FUSION GENERATES ENERGY THE WAY STARS DO IT
Fusion technology has been the holy grail of nuclear science for decades. Instead of splitting atoms – which gives off massive amounts of energy, but also deadly radiation – scientists have dreamed of creating energy the way the sun does, by smashing atoms together. Fusing atoms releases energy, without giving off anywhere near as many radioactive particles.
Fusion take place in plasma, which, you may recall from your high school physics class, is a superheated gas and the most-energetic state of matter.

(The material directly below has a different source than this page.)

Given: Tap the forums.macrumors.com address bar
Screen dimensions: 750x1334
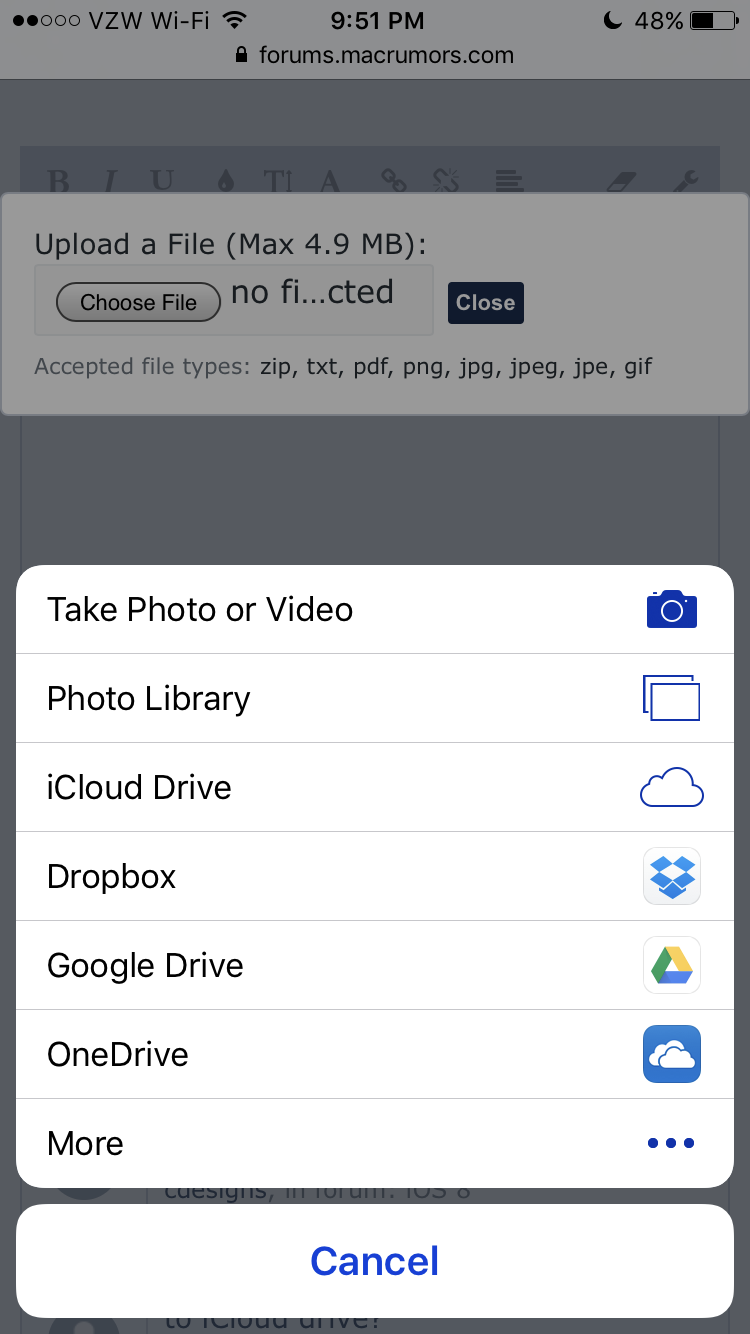Looking at the screenshot, I should tap(375, 55).
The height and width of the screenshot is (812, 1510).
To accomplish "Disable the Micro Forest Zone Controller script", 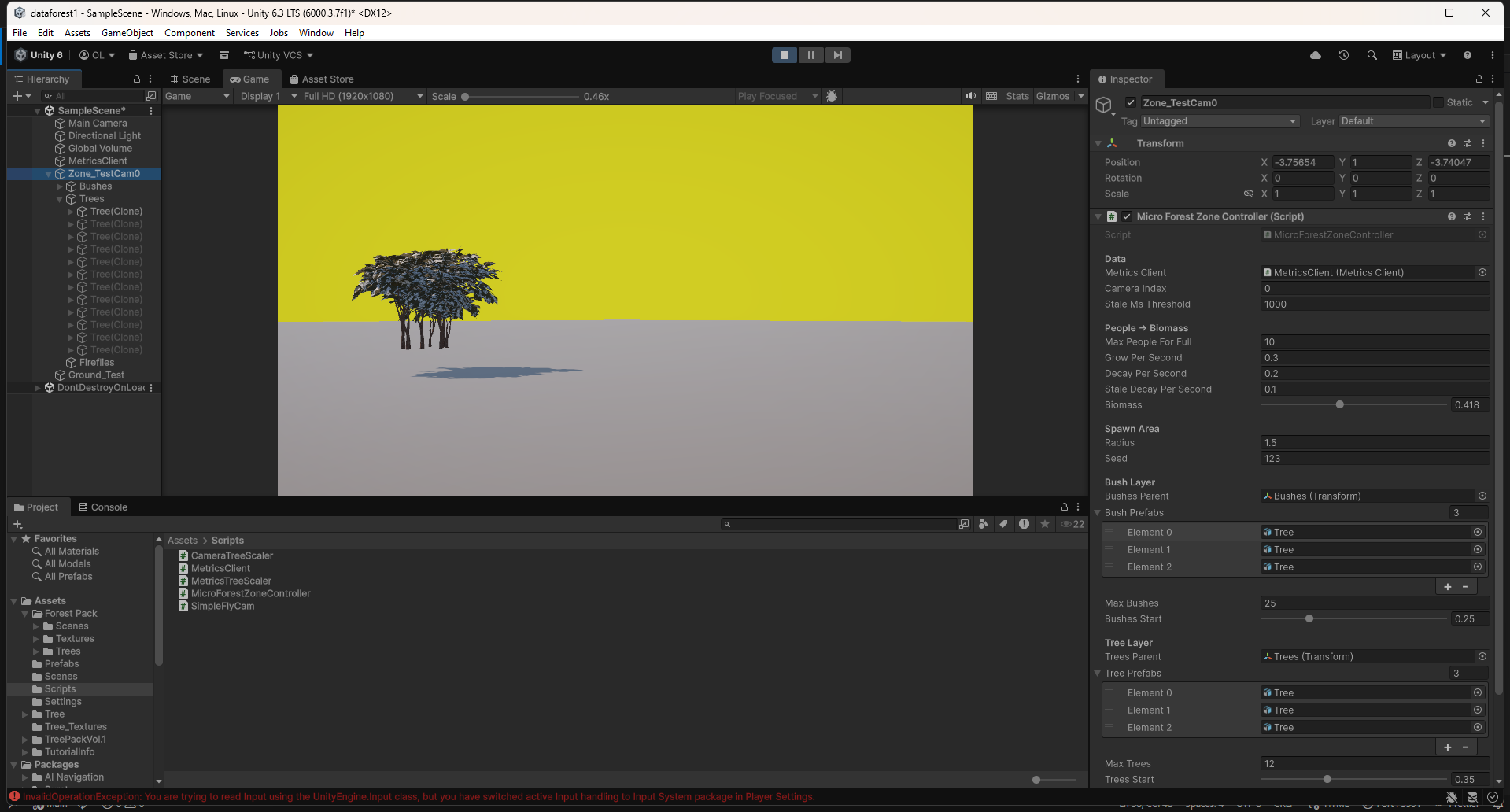I will coord(1127,216).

During fusion, two atomic nuclei smash into each other, forming a new atom and releasing free electrons – electricity.

This is essentially how the sun works: Massive amounts of superheated hydrogen atoms are smashing into each other every instant, creating helium atoms and giving off the energy that warms our planet.
But while the science behind fusion has been known for decades, the challenge of engineering a system to contain a fusion reaction big enough to support commercial use has lagged behind.
That’s because it’s enormously difficult to create an environment on Earth where fusion can take place, according to the University of Washington’s Chris Hansen, a research scientist who is collaborating with another fusion-energy company, CTFusion.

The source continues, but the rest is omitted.